Seasonal variation has been examined previously, with higher HCC reported in the summer months and lower HCC in winter (Braig et al., 2015, Staufenbiel et al., 2015). The present results based on a large sample and even sample collection across the four seasons suggested seasonal differences in HCC in the opposite direction, i.e. we found lower HCC in samples collected in winter-spring, spring, spring-summer and summer seasons compared to those collected in the winter. This could suggest seasonal differences in environmental influences on hair samples or seasonal variation in long-term cortisol secretion. Several hypotheses for the influence of season on HCC have been proposed, including temperature, fluid ingestion and transpiration (Braig et al., 2015). Seasonal variation in mood could also be a confounding factor, although, in our sample the association between HCC and season was unaffected when adjustment was made for depressive symptoms. A possible interaction between season of sample collection and length of storage has also been suggested (Braig et al., 2015) although few studies have examined the influence of length of storage on HCC. We found a storage effect, with HCC lower in samples that had been stored for longer. Importantly, our results suggest that the respective influences of the season of hair collection and of sample storage are independent of each other, i.e. they emerged after mutual accounting for each other. There are a number of reasons which might explain why previous findings on the seasonal variation in cortisol levels are inconsistent. Firstly the previous studies have used samples drawn from different populations from different European countries: Braig et al. (2015) examined the association between season and HCC in a sample of mothers who had recently given birth in Germany, whilst Staufenbiel and colleagues examined HCC in healthy, middle-aged women and men in the Netherlands (2015). Although these are both European countries, it is possible that temperature and humidity levels may differ between these countries and the UK. Furthermore, it is not possible to completely rule out an interaction between season and storage in earlier studies. Since in large scale observational studies it will not always be possible to control the season which sample collection occurs in or the length of sample storage, it is advisable to collect sufficient information to allow these environmental features to be taken into account.

Sex remained a significant predictor of HCC in the present study after adjustment for a range of other characteristics, with women having lower HCC than men. Overall results from previous work on sex differences in HCC have been mixed. A recent study found that sex differences were not independent of other covariates (Feller et al., 2014) and others have found no differences (Gao et al., 2010, Manenschijn et al., 2011, Raul et al., 2004, Stalder et al., 2013, Thomson et al., 2010). However, Dettenborn et al., 2012a, Dettenborn et al., 2012b also found elevated HCC in men (Dettenborn et al., 2012b). This accords with the present findings and also two previous studies, which demonstrate higher HCC in males compared to females (Manenschijn et al., 2013, Staufenbiel et al., 2015). A possible mechanism for higher HCC in men compared to women is the higher 24-h urinary glucocorticoid secretion rate in men (Remer et al., 2008).

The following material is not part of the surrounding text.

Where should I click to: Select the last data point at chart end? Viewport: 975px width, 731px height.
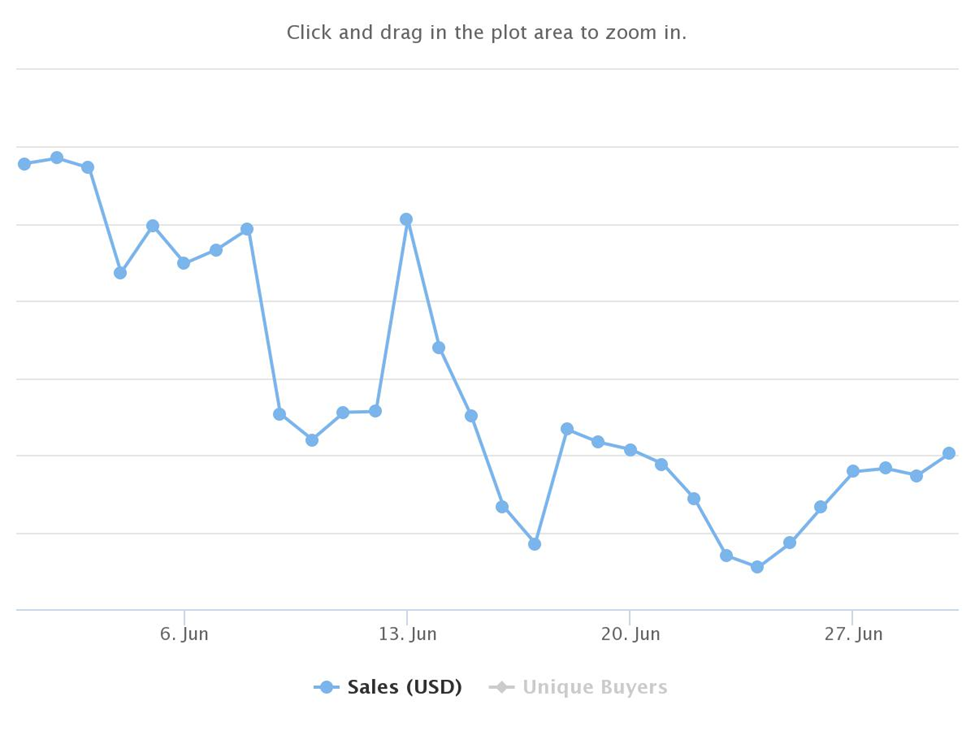tap(949, 454)
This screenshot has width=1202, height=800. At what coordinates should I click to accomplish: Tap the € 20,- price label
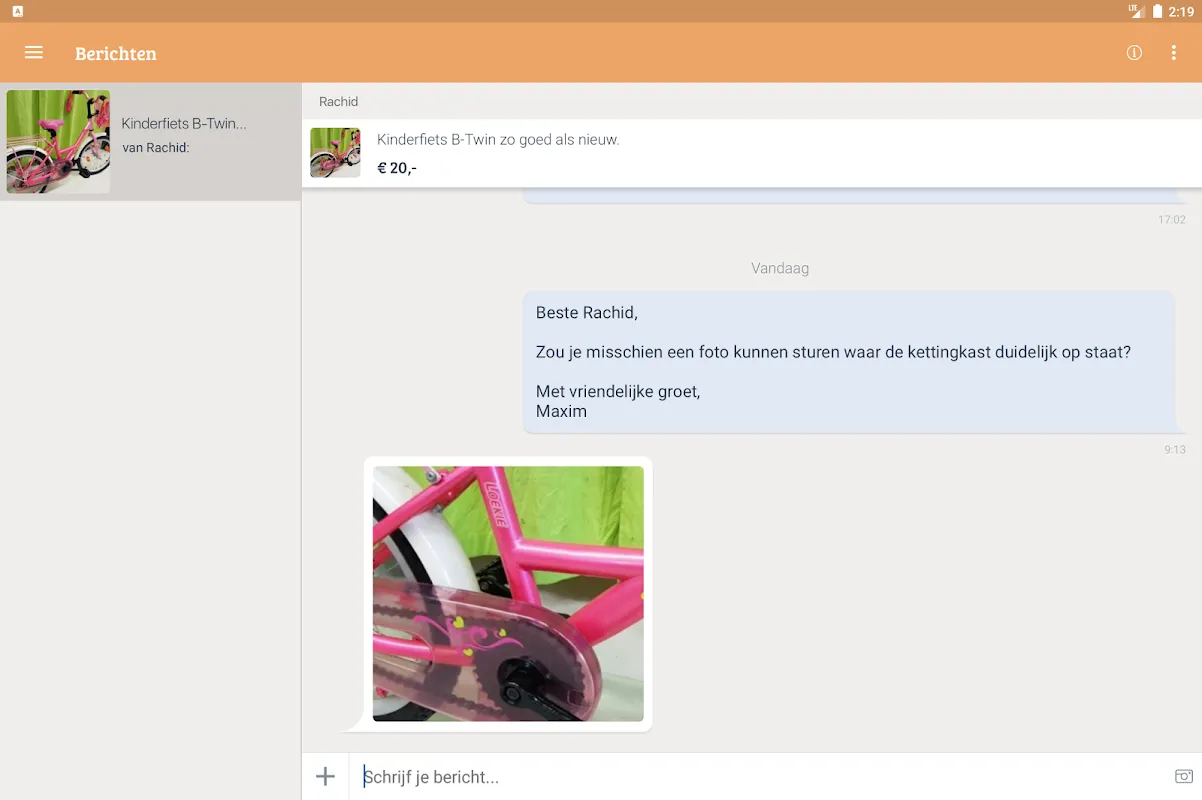397,168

In common with the majority of previous studies (Kirschbaum et al., 2009, Manenschijn et al., 2011, Manenschijn et al., 2012, Raul et al., 2004, Stalder et al., 2012a), we found no association between HCC and age in our sample of participants aged 59–84. However, research that has examined individuals across wider age ranges reported positive associations between age and HCC (Dettenborn et al., 2012b, Feller et al., 2014, Stalder et al., 2013), with HCC increased for adults between 50 and 91 years. Although these differences may be due to the different samples under observation, this may also suggest that such age-related changes in HCC occur in early old age. A recent study which specifically examined HCC in adults between 47 and 82 years found age-related changes in HCC, which were consistent even after controlling for other factors (Feller et al., 2014). However, strong positive correlations have also been observed between age and HCC in studies with narrower age ranges (Manenschijn et al., 2013, Staufenbiel et al., 2015).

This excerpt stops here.